*** Opening of Material for this exercise ***

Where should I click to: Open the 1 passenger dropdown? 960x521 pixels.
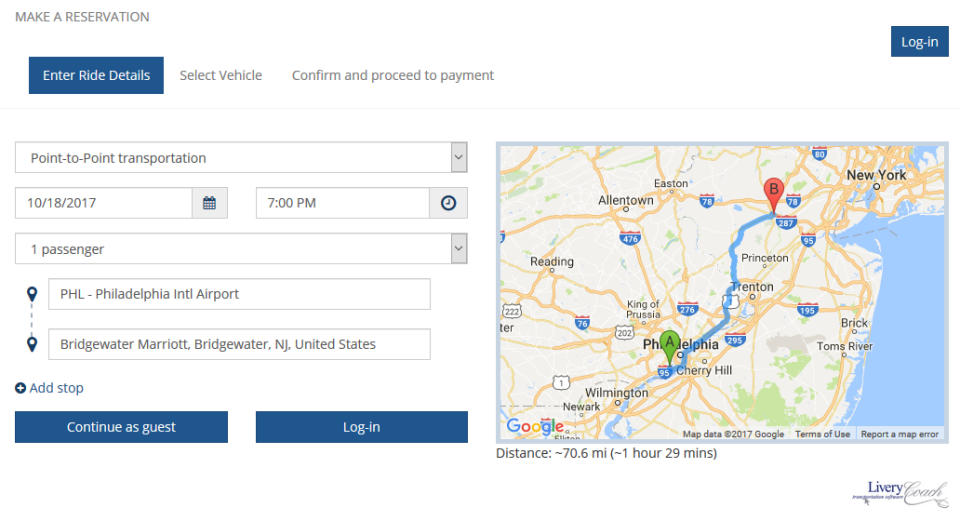coord(458,248)
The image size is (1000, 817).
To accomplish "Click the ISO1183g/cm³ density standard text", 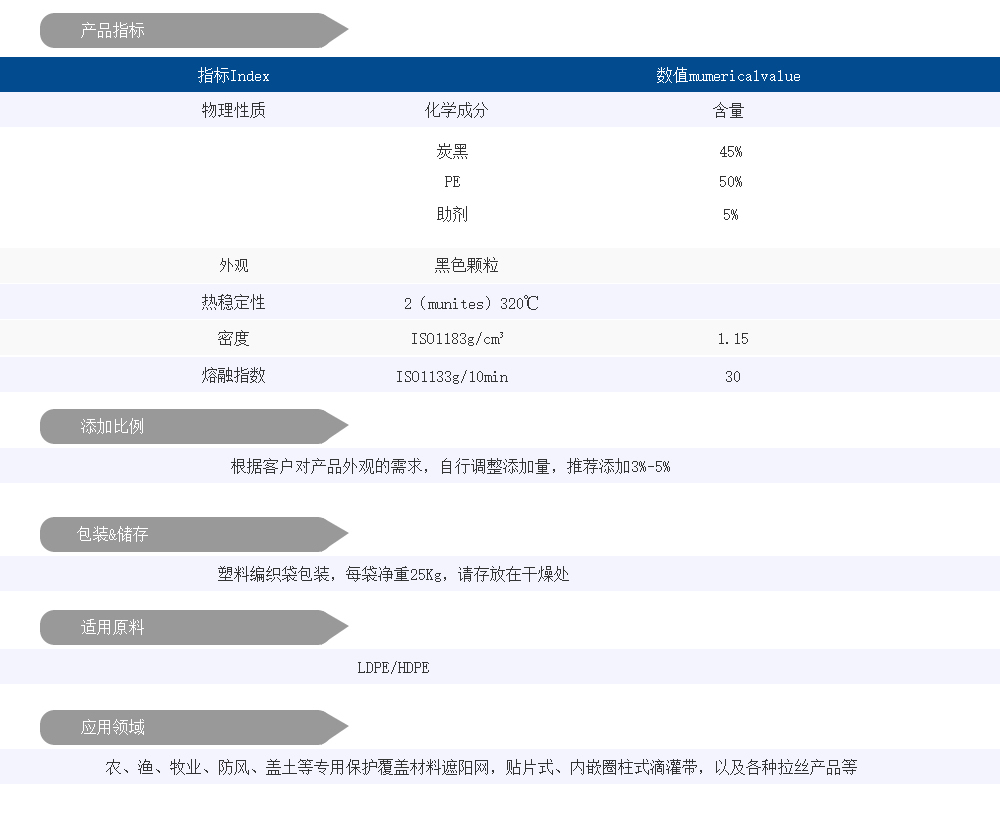I will (x=457, y=339).
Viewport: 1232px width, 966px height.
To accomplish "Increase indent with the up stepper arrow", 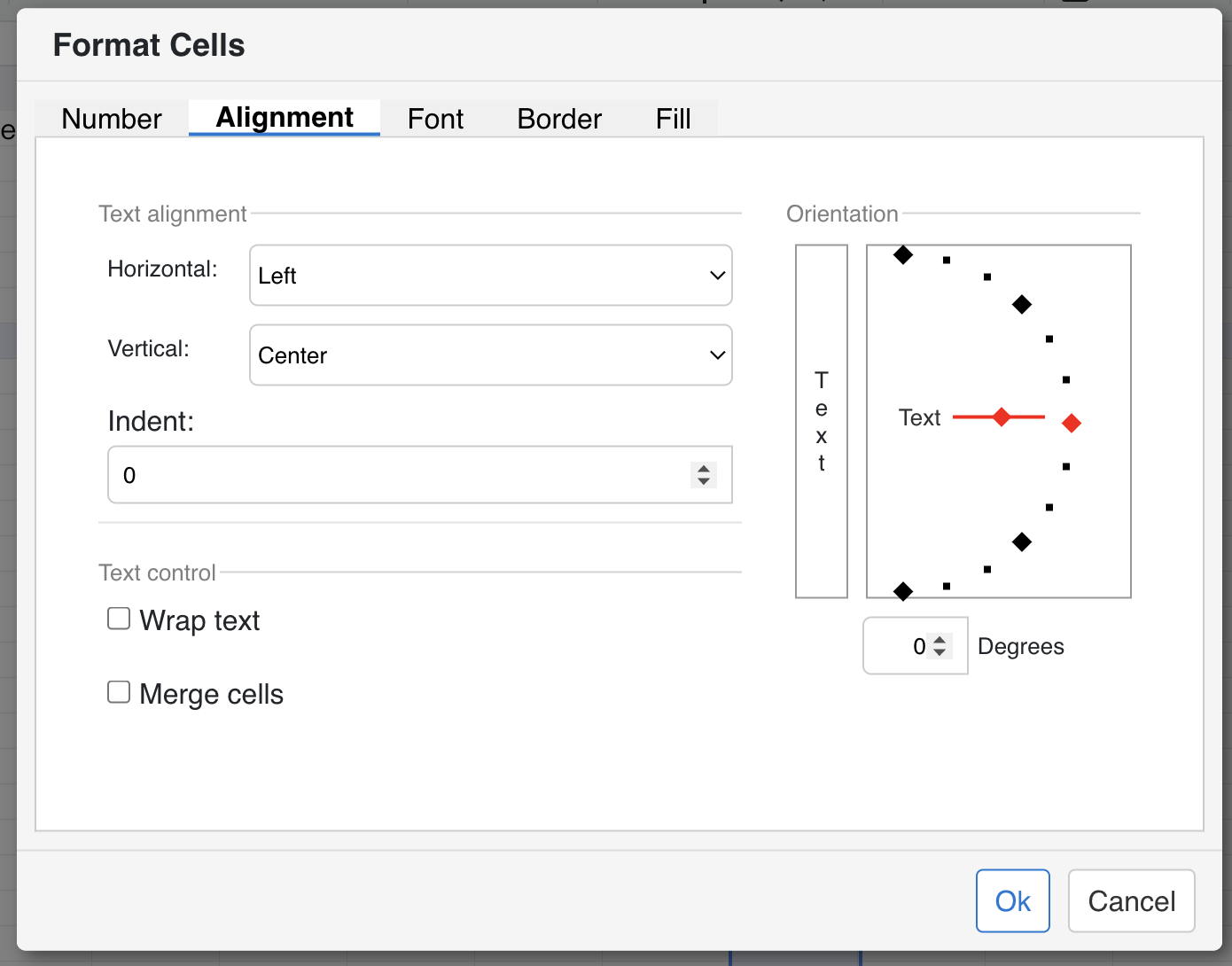I will pyautogui.click(x=704, y=469).
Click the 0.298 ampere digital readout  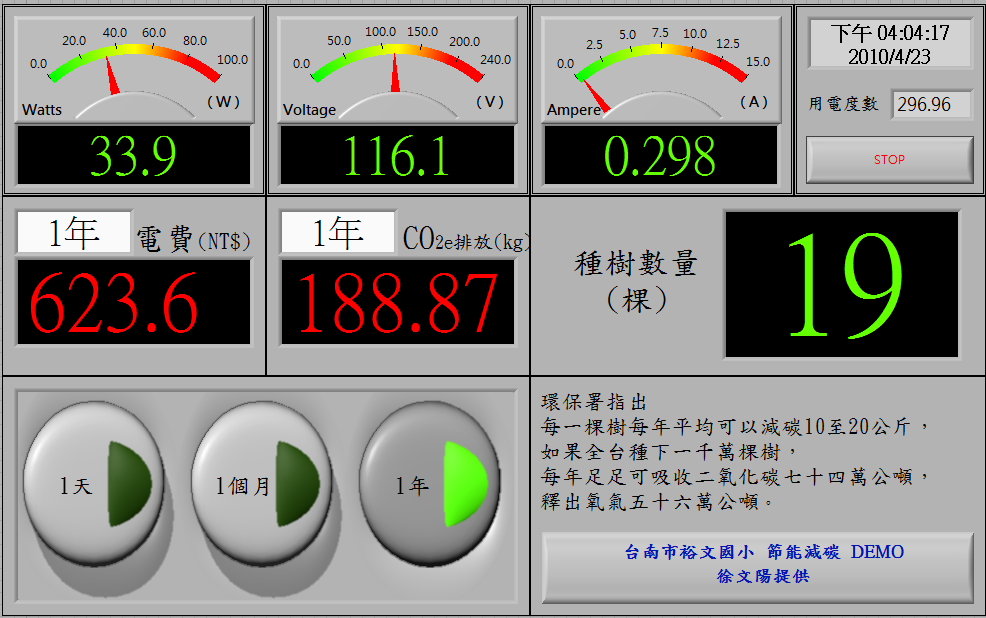(661, 156)
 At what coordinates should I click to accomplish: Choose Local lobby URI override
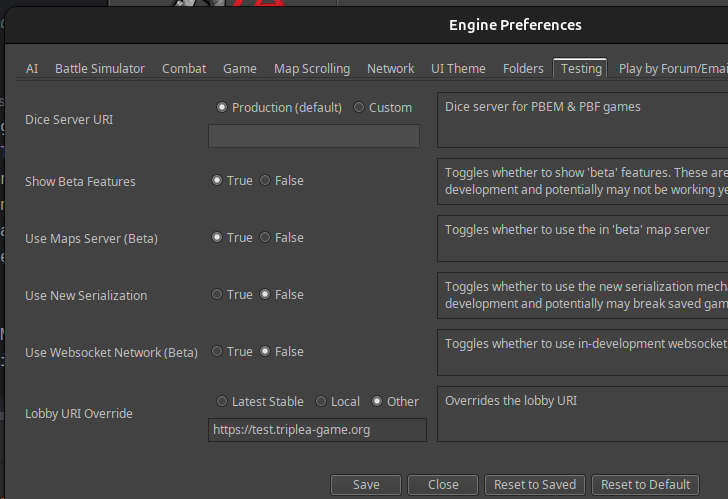321,401
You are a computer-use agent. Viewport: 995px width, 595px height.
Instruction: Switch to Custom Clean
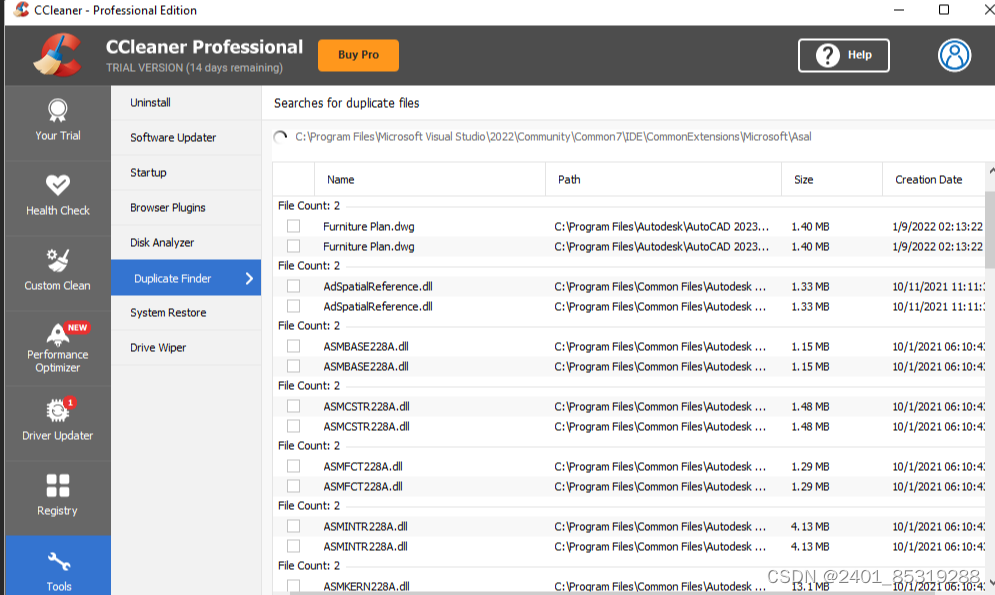coord(57,270)
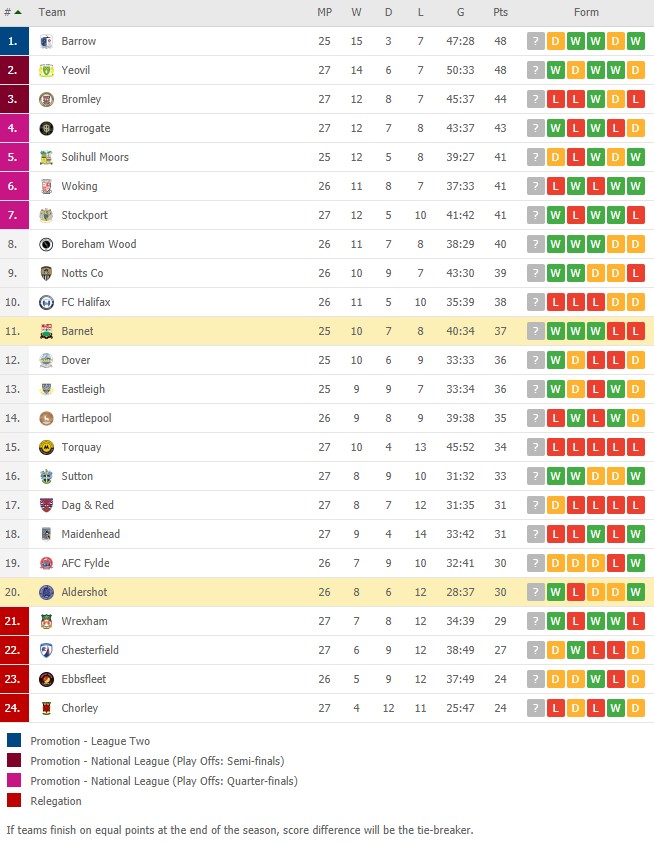
Task: Click the question mark form box for Barrow
Action: 536,41
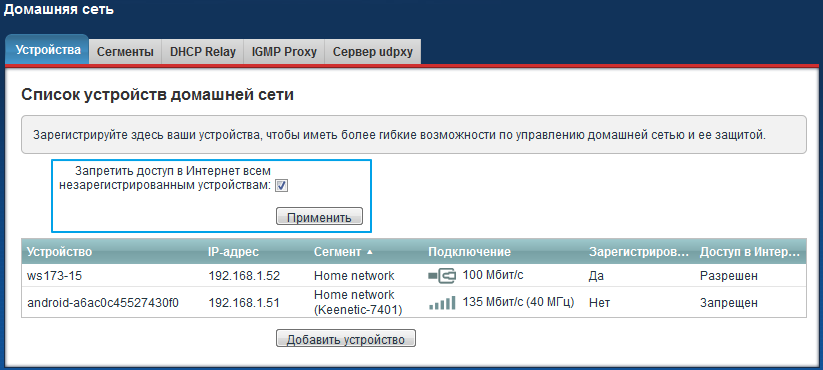Click the wired Ethernet connection icon
This screenshot has width=823, height=370.
point(443,275)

*** Close of Material for this exercise ***

Task statement:
When the word "Viewport" shows up in a line of the entries, report that line.

Written reply:
Viewport: 1232px width, 966px height.
You are a computer-use agent. Viewport: 995px width, 595px height.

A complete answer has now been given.